DATA FOR PROCESSING:
.....

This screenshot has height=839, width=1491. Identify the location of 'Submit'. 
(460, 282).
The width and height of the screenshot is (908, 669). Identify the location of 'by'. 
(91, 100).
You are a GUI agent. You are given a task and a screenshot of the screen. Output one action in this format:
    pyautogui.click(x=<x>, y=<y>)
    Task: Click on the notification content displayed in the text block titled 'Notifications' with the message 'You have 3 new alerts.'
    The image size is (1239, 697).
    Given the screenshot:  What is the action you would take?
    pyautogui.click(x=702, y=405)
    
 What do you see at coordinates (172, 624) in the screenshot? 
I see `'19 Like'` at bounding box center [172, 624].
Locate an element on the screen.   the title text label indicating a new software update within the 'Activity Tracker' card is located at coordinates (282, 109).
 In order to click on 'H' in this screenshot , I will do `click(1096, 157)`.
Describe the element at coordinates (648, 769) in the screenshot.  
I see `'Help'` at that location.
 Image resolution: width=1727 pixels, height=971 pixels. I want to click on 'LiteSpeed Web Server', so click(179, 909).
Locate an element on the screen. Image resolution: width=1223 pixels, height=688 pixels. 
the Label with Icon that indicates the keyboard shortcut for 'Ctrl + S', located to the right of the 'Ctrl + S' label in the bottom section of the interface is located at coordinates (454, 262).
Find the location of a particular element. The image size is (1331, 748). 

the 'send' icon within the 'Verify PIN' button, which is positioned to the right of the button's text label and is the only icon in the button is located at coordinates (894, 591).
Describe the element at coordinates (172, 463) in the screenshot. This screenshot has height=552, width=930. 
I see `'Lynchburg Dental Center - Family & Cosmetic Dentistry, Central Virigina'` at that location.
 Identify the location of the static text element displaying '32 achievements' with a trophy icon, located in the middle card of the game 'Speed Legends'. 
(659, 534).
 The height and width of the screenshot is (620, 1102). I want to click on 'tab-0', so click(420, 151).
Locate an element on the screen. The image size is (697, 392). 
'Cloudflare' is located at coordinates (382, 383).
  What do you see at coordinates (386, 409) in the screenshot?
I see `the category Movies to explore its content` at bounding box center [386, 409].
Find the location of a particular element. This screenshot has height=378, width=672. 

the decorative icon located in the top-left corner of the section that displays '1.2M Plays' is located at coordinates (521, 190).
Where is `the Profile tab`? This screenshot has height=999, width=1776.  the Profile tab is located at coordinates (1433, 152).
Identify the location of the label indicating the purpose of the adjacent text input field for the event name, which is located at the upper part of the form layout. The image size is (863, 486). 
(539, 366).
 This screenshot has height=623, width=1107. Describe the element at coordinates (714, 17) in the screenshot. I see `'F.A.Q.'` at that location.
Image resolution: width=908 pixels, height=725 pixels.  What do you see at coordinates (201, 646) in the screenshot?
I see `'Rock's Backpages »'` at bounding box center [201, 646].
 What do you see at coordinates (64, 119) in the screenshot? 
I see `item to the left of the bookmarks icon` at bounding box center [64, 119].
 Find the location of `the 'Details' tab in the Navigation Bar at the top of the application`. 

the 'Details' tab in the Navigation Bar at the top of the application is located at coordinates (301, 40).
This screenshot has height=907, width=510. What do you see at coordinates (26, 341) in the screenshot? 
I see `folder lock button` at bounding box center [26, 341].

.....

Rewrite the lines of the material above as a JSON list of strings, one string per line and no blank lines, starting at the line that contains "coordinates (1433, 152)." and continuing through the end of the material.

TASK ANSWER:
[
  "Where is `the Profile tab`? This screenshot has height=999, width=1776.  the Profile tab is located at coordinates (1433, 152).",
  "Identify the location of the label indicating the purpose of the adjacent text input field for the event name, which is located at the upper part of the form layout. The image size is (863, 486). ",
  "(539, 366).",
  " This screenshot has height=623, width=1107. Describe the element at coordinates (714, 17) in the screenshot. I see `'F.A.Q.'` at that location.",
  "Image resolution: width=908 pixels, height=725 pixels.  What do you see at coordinates (201, 646) in the screenshot?",
  "I see `'Rock's Backpages »'` at bounding box center [201, 646].",
  " What do you see at coordinates (64, 119) in the screenshot? ",
  "I see `item to the left of the bookmarks icon` at bounding box center [64, 119].",
  " Find the location of `the 'Details' tab in the Navigation Bar at the top of the application`. ",
  "the 'Details' tab in the Navigation Bar at the top of the application is located at coordinates (301, 40).",
  "This screenshot has height=907, width=510. What do you see at coordinates (26, 341) in the screenshot? ",
  "I see `folder lock button` at bounding box center [26, 341]."
]